This article was published 23/04/2024 (577 days ago), so information in it may no longer be current.
Last week, Chris Nyarady went to an Exchange District brewery to race in a Mario Kart tournament, picking up a Nintendo Switch controller and taking on the alter ego of Morton Koopa Jr., one of Bowser’s seven pesky underlings, for a race down the hellish curves of Rainbow Road.
As the digital engines at Little Brown Jug started revving, the system was on mute. But when a floating Lakitu gave his starting signal and the banana peels started flying, the taproom filled with the familiar soundtrack of one of the bestselling franchises of all time, provided by an ensemble called the Bandwagons, enlisted by the brewery for its first-ever gig.

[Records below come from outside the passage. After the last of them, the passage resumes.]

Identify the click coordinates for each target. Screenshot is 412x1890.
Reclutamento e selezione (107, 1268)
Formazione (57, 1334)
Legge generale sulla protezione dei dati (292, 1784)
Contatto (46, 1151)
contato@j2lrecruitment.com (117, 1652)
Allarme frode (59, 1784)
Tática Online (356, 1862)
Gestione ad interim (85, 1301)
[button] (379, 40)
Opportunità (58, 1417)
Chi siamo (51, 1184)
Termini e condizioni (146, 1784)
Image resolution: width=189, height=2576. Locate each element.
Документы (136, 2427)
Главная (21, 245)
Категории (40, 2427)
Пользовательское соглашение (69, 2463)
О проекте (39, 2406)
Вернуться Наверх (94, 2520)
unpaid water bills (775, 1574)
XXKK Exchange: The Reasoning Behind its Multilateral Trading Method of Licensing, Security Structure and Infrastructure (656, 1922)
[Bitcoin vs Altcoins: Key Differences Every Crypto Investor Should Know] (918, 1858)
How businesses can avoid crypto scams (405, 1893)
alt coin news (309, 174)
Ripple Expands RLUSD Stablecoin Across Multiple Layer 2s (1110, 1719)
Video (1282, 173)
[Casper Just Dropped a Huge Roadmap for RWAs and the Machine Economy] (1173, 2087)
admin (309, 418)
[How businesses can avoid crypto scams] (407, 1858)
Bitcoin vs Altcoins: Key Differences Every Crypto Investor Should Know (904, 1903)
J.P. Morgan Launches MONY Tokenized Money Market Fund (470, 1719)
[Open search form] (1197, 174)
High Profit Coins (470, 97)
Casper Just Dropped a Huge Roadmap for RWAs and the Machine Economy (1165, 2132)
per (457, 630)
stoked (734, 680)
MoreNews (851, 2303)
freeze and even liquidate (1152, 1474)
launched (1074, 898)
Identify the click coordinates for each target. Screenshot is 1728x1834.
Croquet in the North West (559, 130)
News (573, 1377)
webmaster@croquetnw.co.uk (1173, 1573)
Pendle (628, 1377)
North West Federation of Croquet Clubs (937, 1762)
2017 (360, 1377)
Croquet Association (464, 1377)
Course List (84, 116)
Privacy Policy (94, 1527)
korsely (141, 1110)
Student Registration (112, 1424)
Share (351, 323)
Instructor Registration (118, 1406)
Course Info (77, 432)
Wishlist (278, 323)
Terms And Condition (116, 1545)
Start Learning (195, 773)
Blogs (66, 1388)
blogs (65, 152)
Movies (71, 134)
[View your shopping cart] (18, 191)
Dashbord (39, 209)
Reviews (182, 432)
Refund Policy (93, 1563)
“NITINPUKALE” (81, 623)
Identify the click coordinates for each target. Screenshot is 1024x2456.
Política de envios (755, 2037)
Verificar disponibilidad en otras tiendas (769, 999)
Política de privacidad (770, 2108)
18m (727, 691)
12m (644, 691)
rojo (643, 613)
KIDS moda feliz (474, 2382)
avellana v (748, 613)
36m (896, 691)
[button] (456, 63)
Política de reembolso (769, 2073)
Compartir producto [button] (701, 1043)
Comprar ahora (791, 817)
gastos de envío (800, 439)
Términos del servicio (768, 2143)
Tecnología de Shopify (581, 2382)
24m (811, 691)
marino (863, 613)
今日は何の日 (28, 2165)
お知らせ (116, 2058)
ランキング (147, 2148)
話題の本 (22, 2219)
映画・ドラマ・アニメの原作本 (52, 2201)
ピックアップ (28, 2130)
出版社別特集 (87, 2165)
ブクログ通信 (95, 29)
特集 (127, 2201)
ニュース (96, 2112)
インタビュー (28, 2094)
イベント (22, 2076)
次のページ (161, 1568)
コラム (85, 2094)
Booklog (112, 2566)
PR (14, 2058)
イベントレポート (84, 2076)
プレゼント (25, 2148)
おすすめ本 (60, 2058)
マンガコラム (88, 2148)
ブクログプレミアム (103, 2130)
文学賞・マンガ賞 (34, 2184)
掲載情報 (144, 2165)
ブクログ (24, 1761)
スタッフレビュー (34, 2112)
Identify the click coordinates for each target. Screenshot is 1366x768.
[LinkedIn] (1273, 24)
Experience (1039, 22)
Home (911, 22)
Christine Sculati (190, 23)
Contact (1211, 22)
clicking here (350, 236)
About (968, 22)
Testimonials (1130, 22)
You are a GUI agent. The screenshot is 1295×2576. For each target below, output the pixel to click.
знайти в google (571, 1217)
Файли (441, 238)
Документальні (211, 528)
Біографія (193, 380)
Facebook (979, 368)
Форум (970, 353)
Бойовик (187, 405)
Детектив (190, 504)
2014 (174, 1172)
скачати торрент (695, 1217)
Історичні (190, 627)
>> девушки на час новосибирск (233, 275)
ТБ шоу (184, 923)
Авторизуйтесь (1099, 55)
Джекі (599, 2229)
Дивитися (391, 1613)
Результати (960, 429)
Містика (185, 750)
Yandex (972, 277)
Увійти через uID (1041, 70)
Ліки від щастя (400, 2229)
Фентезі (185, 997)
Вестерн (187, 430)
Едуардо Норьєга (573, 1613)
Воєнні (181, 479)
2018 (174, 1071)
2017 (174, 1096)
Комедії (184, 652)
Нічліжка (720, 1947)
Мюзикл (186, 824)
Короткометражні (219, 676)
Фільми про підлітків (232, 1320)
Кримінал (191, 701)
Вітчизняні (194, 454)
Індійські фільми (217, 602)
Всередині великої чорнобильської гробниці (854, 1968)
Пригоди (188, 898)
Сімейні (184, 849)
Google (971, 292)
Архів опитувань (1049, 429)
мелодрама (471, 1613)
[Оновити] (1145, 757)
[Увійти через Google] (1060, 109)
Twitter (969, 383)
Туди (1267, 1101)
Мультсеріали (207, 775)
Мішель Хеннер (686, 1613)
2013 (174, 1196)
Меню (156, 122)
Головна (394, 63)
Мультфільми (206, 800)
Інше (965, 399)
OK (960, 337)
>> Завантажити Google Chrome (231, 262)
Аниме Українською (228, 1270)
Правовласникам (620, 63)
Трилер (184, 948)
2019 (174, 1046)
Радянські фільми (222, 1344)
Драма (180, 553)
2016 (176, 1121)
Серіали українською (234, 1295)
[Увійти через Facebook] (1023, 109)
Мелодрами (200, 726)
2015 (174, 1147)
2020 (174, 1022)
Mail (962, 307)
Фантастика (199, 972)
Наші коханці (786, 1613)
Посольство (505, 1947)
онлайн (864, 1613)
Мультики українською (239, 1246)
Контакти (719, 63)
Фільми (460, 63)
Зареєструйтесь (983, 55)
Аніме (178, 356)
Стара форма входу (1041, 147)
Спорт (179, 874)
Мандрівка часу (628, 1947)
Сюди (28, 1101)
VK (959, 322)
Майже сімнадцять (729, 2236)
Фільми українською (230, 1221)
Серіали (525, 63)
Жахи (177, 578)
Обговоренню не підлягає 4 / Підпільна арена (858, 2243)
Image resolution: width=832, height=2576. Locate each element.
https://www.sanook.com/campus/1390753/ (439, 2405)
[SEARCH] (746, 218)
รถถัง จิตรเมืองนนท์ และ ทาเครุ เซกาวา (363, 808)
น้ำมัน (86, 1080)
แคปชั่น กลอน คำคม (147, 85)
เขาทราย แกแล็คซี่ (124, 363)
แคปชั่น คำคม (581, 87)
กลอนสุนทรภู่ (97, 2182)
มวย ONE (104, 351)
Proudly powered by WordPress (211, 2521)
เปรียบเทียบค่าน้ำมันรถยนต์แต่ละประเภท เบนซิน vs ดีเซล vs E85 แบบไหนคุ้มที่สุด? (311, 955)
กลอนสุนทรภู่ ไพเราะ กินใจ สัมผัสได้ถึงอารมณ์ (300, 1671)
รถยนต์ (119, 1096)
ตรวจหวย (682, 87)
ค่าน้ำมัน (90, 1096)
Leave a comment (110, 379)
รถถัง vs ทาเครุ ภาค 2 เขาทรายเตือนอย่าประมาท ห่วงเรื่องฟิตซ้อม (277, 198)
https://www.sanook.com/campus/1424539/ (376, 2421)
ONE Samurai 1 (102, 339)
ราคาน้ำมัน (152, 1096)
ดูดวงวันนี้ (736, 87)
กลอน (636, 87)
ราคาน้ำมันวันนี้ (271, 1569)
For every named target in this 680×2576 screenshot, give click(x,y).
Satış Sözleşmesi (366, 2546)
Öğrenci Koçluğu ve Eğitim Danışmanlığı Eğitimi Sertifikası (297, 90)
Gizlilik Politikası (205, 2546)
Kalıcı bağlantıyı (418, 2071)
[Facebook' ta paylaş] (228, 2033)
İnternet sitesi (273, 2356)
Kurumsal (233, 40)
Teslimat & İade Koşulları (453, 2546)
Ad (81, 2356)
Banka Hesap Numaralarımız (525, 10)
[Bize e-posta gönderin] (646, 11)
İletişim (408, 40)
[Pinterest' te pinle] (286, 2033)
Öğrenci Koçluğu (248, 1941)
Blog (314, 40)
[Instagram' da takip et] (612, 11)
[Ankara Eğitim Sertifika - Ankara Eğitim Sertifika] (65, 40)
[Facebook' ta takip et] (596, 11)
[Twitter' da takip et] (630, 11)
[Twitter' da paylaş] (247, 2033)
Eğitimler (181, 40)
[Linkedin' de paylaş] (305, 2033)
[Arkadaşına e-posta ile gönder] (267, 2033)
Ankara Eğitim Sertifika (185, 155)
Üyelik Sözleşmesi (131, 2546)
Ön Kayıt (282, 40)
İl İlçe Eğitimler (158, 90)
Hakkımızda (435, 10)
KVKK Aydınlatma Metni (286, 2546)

With video games like Mario Kart, the pixels are only one piece of the puzzle; the jaunty music and slippery sound effects mirrors the intensity of the match as competitors settle their own personal scores and bit-sized vendettas; without Link’s theme music playing, Hyrule is just another temple in the sky.
MIKAELA MACKENZIE / FREE PRESS
Harpist Samantha Ballard will be performing in the Beeps ‘N’ Bops concert at the Park Theatre.
In Winnipeg, there is an established tradition of hybrid events merging video games with live instrumentation — the Winnipeg Symphony Orchestra hosted a series called Video Games Live throughout the 2010s — but that type of programming is experiencing a minor boom in cities across North America. Last weekend, hundreds of gamers flocked to Minneapolis for three days of video game music at the latest edition of VGM CON, Nyarady says.
Little Brown Jug’s events and content co-ordinator Jensen Maxwell attributes the success of the Kart event — which attracted 56 competitors paying $15 apiece and 54 spectators shelling out one Wilfrid Laurier each — in large part to the Bandwagons (Fred Warner, Kasey Kurtz, McKenzie Walpole, Nolan Gottfried and Ben Kidd), who transcribed and arranged the live score.
“Video game music is pretty notoriously catchy,” says Maxwell. “It gets in your head and it stays there.”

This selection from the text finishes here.